Le déficit budgétaire de l'État devrait atteindre 98,7 milliards d'euros en 2019. Une fois neutralisées les mesures dont l'effet porte uniquement sur l'année d'exercice, il est comparable à celui des années précédentes.

1. Une dégradation en majeure partie liée à la conversion du CICE en allégement de charges

L'aggravation par rapport à 2018 résulte pour l'essentiel de mouvements sur les recettes.

Comme l'indique l'exposé général du présent projet de loi de finances, « le déficit budgétaire supportera l'essentiel de la baisse des prélèvements obligatoires réalisée au profit des ménages et des entreprises ». L'État ne compense pas, en effet, la baisse des prélèvements obligatoires par une diminution de ses dépenses, puisque l'augmentation des dépenses pilotables , c'est-à-dire celles sur lesquelles il a une marge de manoeuvre chaque année (voir infra) , devrait au contraire creuser le déficit de 2,8 milliards d'euros l'an prochain.

Le déficit budgétaire tire ainsi les conséquences, à hauteur de 25 milliards d'euros selon le rapport économique, social et financier annexé au présent projet de loi de finances, de la prise en charge par le budget de l'État de baisses de prélèvements obligatoires qui affectent principalement d'autres administrations. Ce montant comprend à hauteur de 20 milliards d'euros la compensation aux administrations de sécurité sociale des allégements de charges pour les entreprises mis en oeuvre lors de la disparition du crédit d'impôt compétitivité emploi (CICE).
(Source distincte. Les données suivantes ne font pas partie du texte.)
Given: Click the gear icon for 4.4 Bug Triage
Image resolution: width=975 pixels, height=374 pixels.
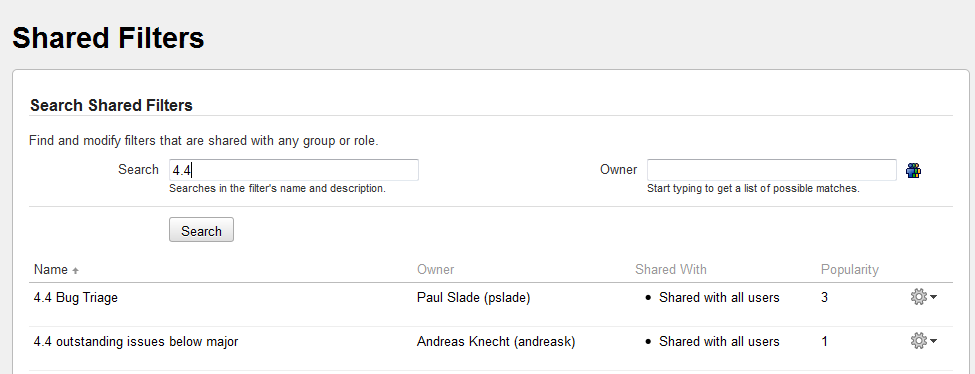Looking at the screenshot, I should pos(918,297).
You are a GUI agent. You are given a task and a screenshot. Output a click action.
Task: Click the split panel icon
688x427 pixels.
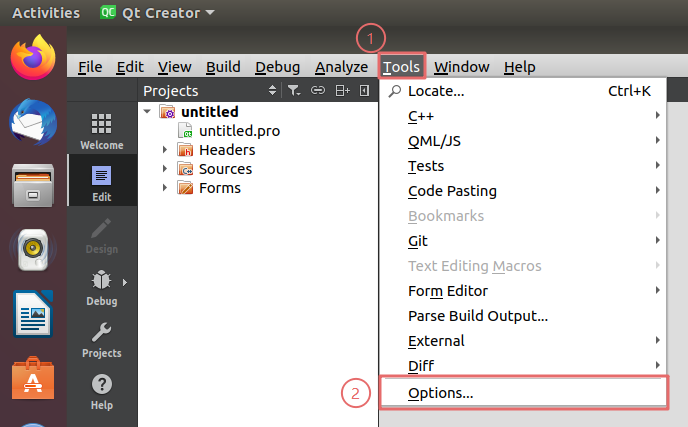point(342,91)
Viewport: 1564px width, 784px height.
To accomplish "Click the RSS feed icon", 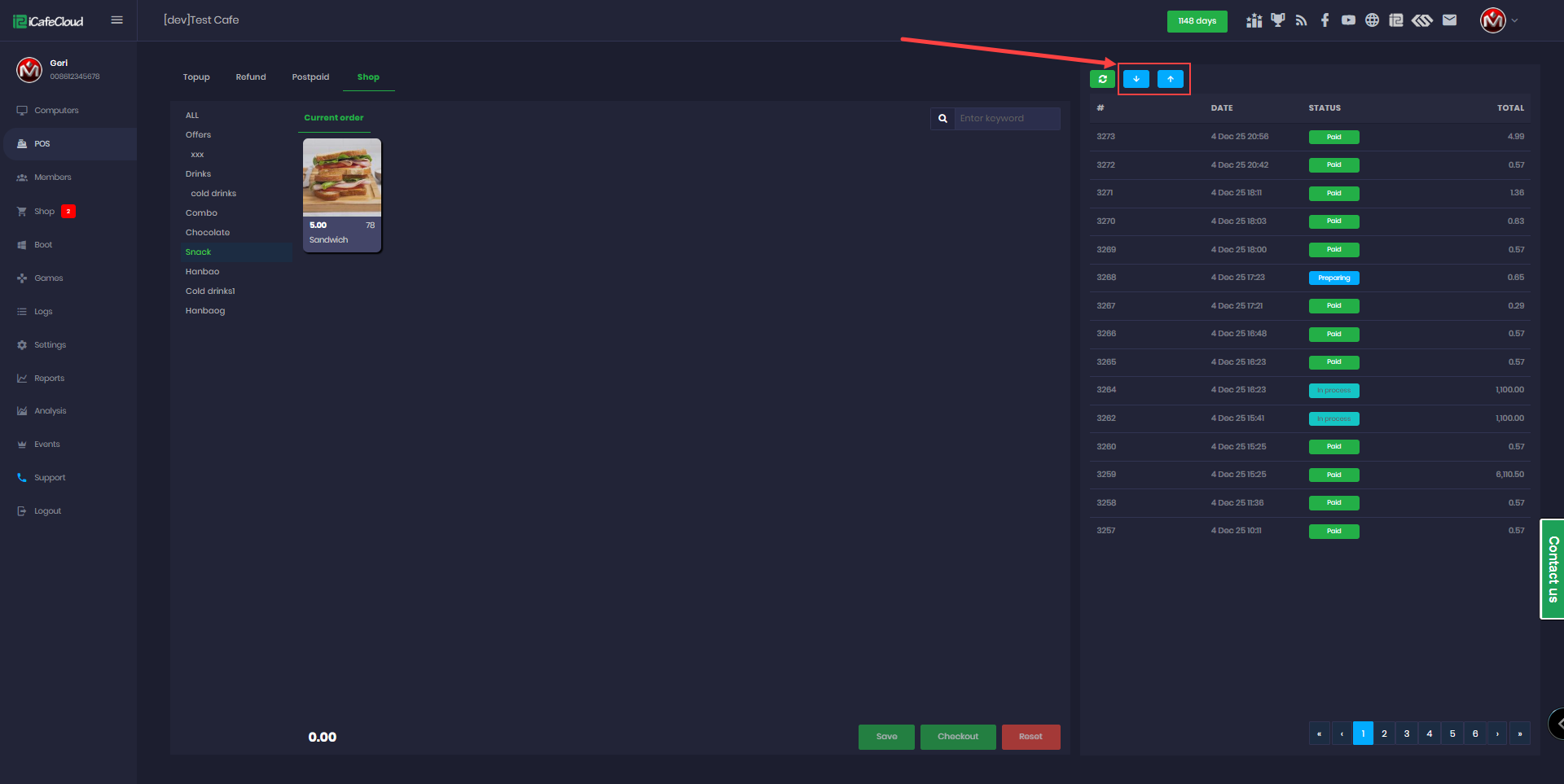I will pos(1301,20).
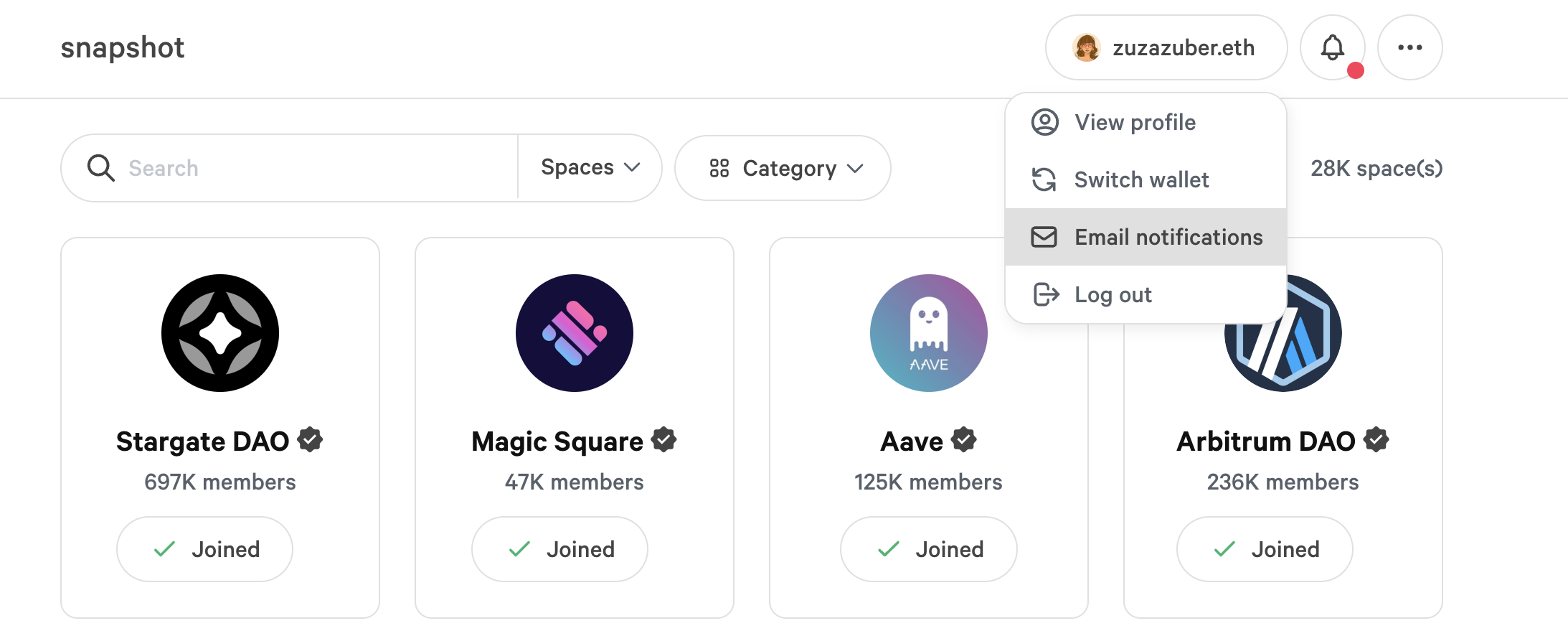Focus the Search input field
This screenshot has width=1568, height=636.
pos(316,168)
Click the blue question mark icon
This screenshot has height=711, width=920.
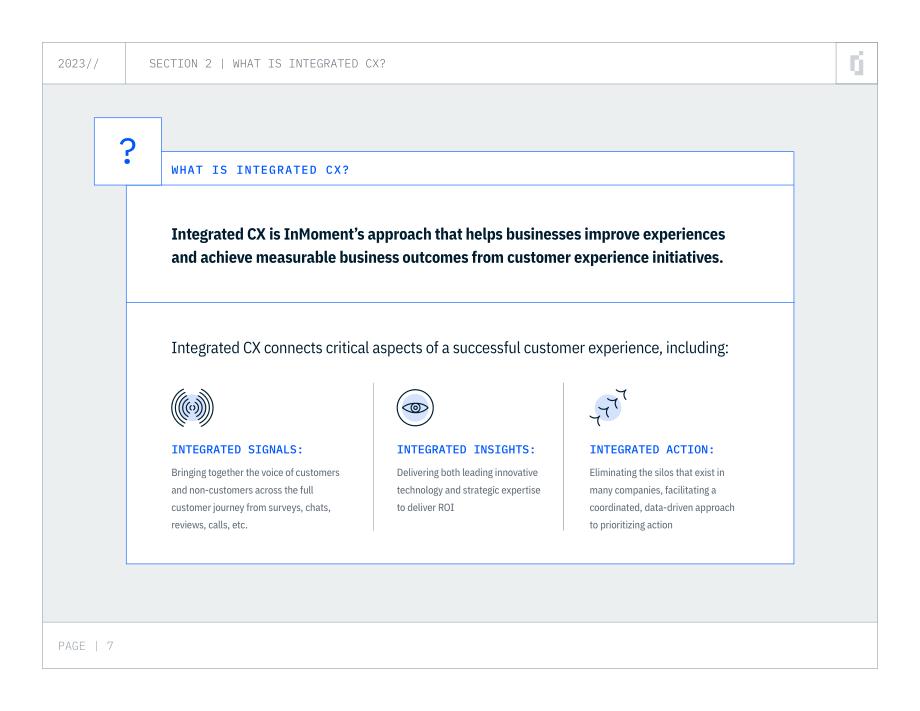127,151
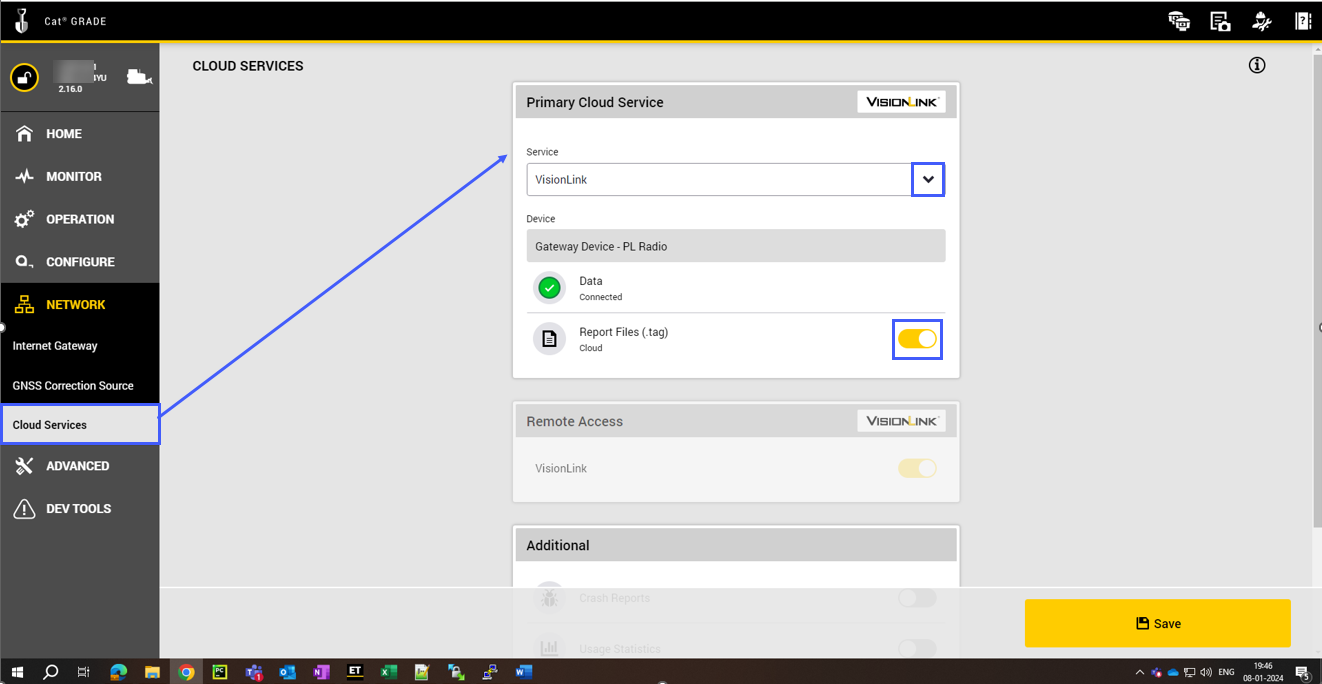Toggle the Remote Access VisionLink switch
This screenshot has height=684, width=1322.
(x=917, y=468)
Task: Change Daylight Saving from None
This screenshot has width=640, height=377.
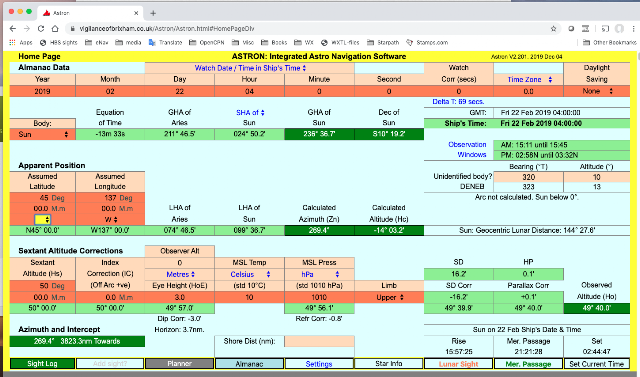Action: tap(597, 91)
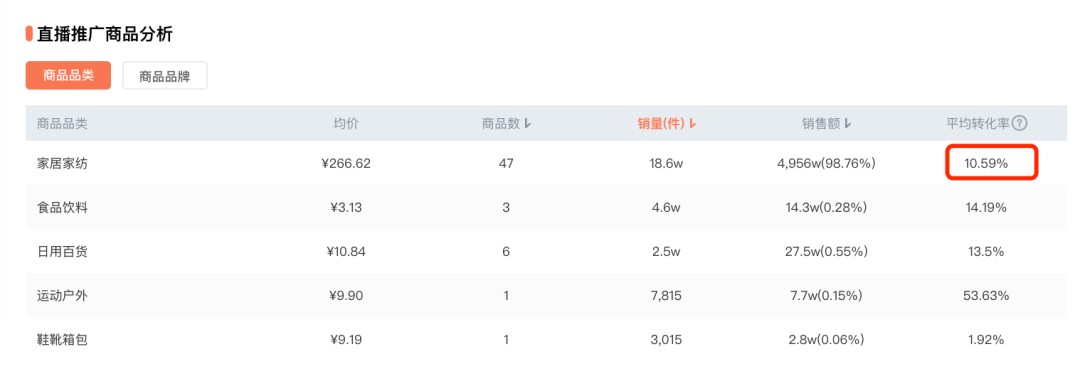Select the 商品品类 tab
The image size is (1080, 391).
68,76
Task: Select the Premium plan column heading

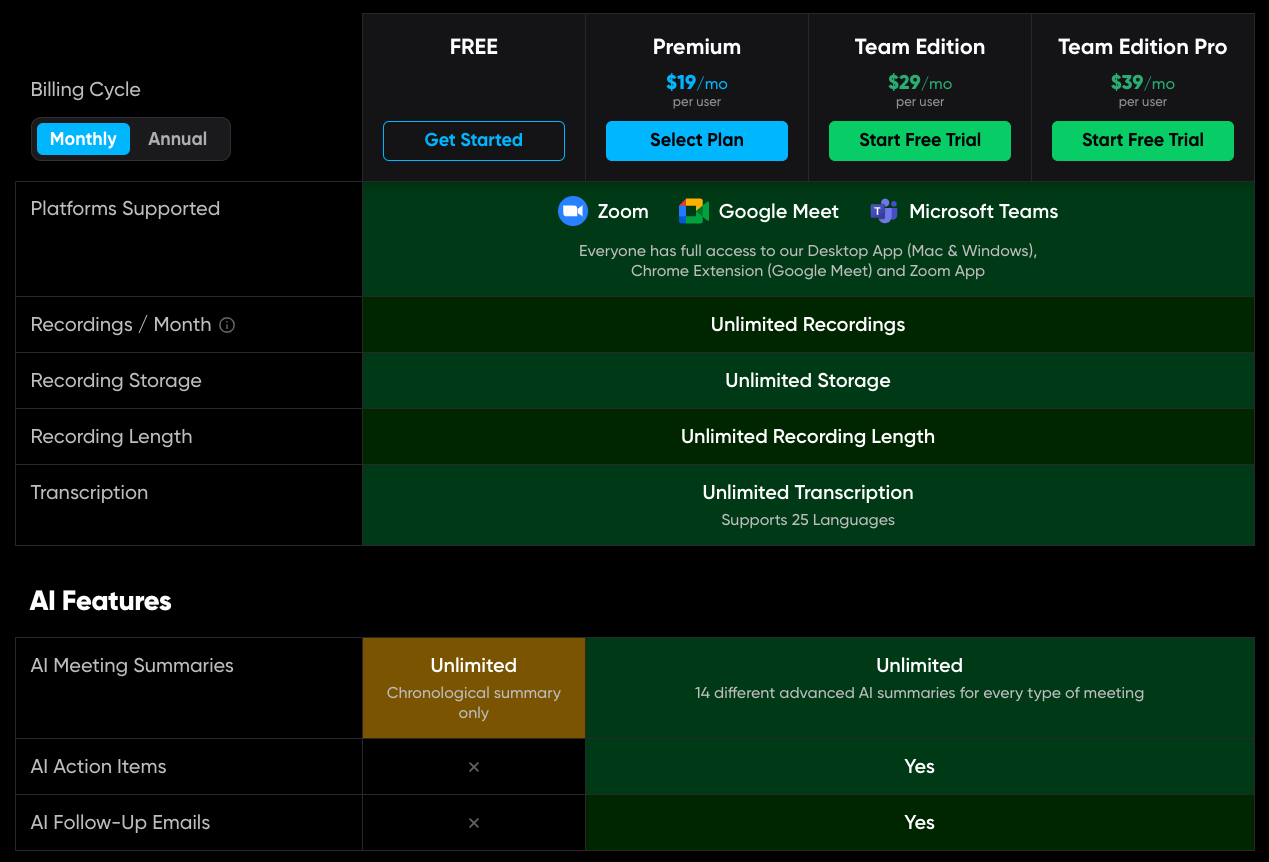Action: [x=696, y=47]
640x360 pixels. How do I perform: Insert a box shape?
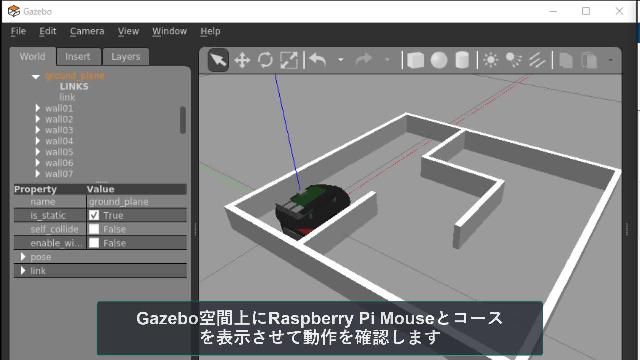[x=415, y=60]
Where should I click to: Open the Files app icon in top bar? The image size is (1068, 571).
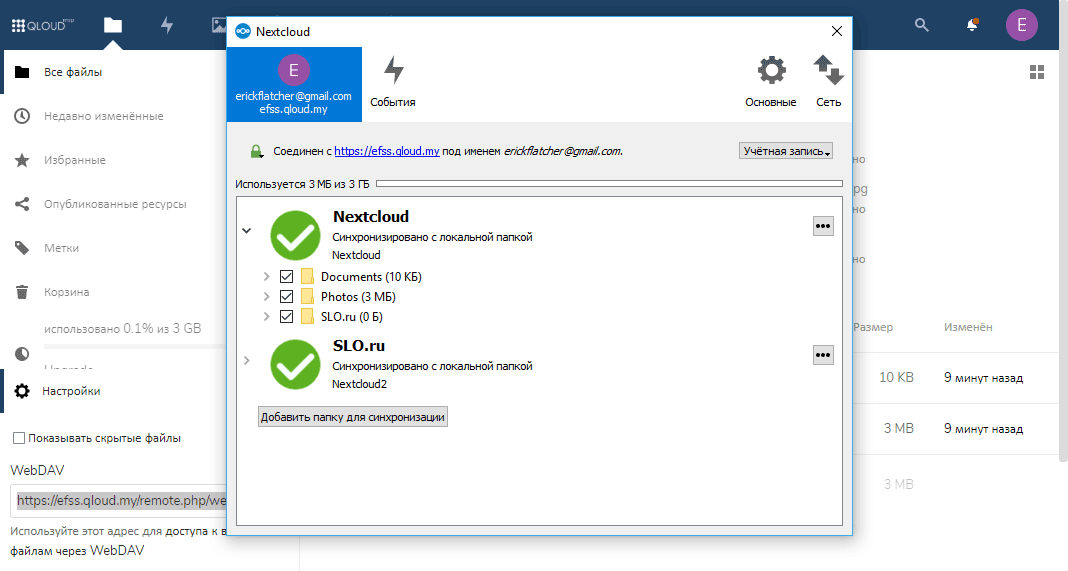coord(112,25)
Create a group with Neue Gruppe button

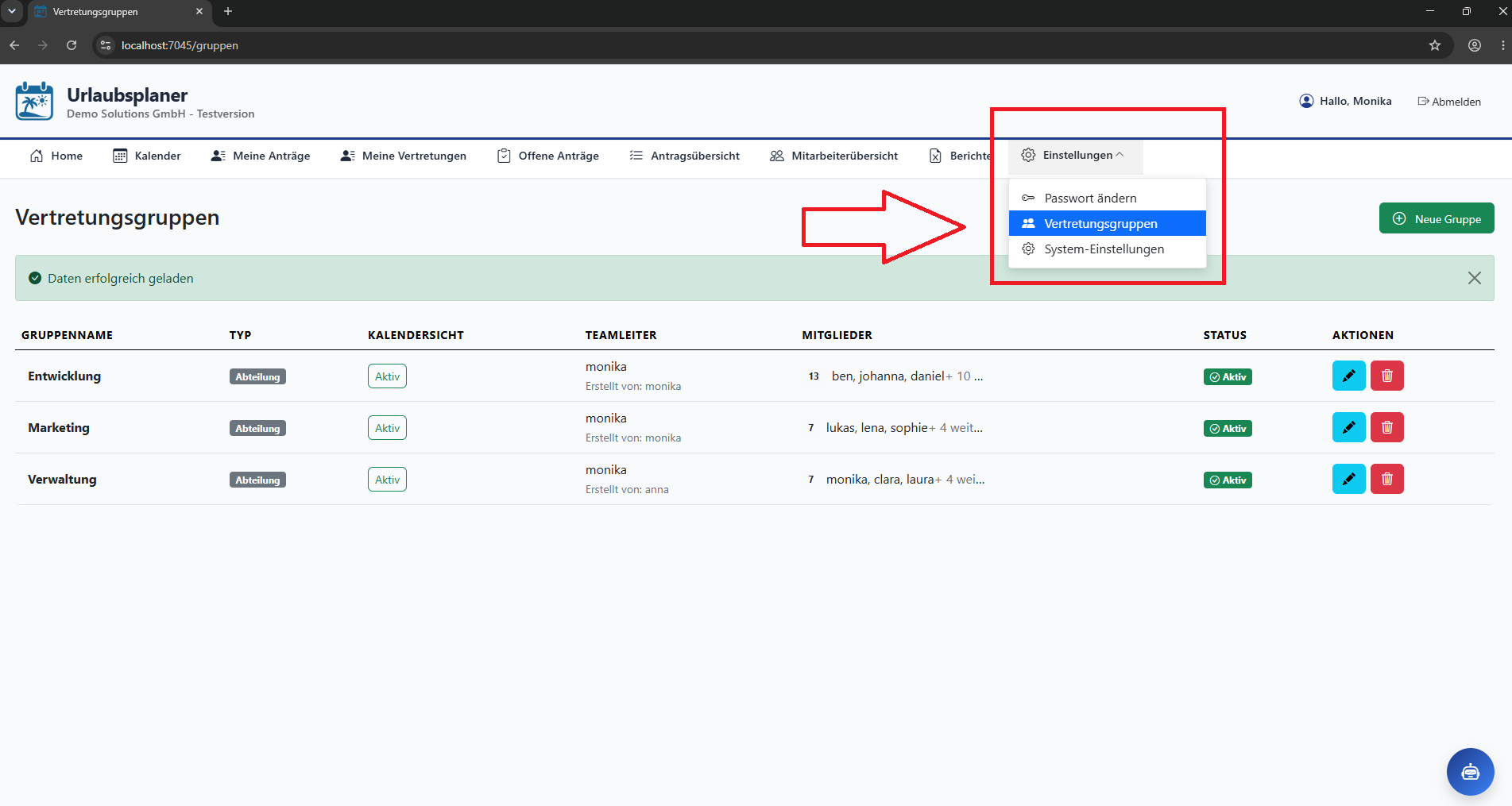(1436, 218)
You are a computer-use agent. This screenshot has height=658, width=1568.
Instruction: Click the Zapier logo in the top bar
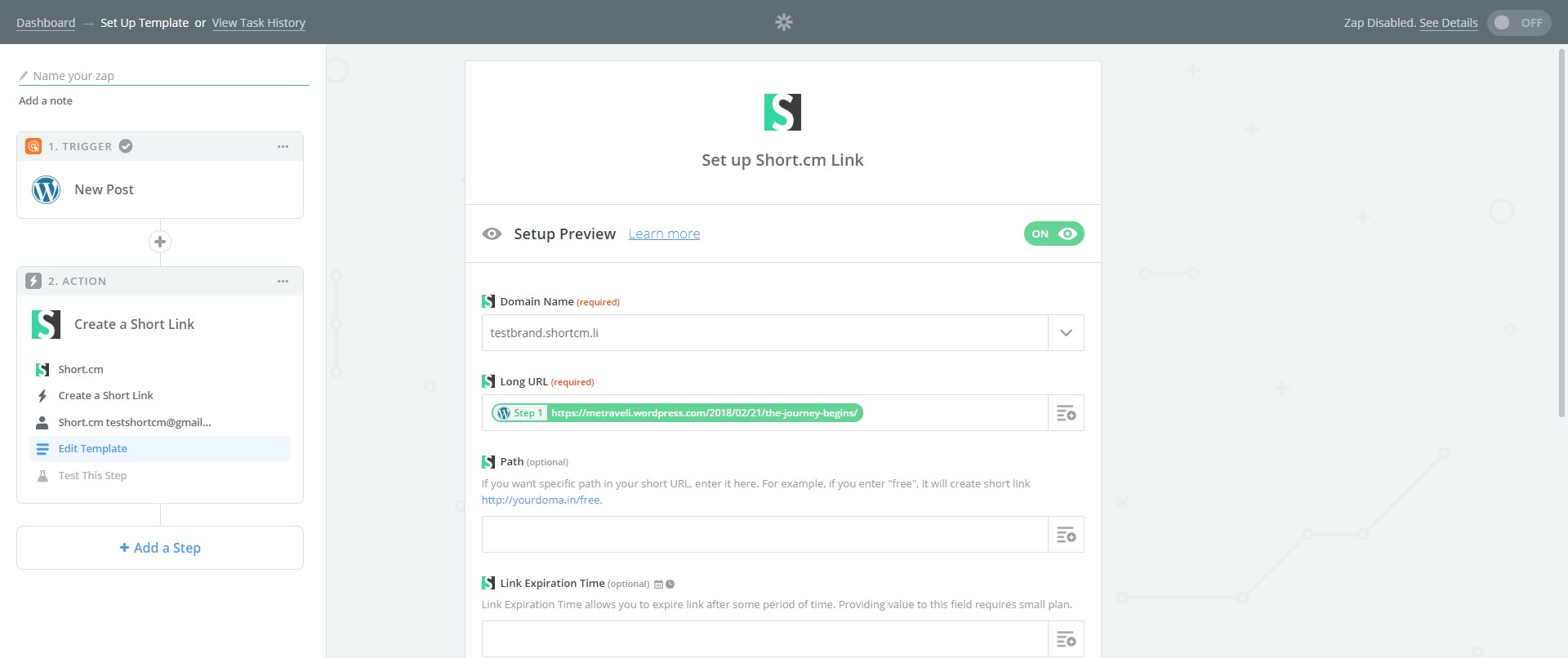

Il est naturel que l'État prenne ces coûts à sa charge puisque ces mesures ont été décidées par lui et qu'il assumait d'ailleurs déjà sur son budget général le coût du CICE.

L'État supporte également en 2019 un manque à gagner ponctuel de près de 6 milliards d'euros lié à la mise en place du prélèvement à la source : comme la perception de l'impôt survient le mois suivant le versement des revenus, il n'encaissera le produit de l'impôt sur le revenu que pendant onze mois la première année d'application. Il convient toutefois de noter que l'impact s'exerce en comptabilité budgétaire, fondée sur les encaissements et décaissements effectifs en cours d'exercice. Il ne porte pas sur la comptabilité nationale, qui rattache le versement de l'impôt à l'année au titre duquel celui-ci est dû.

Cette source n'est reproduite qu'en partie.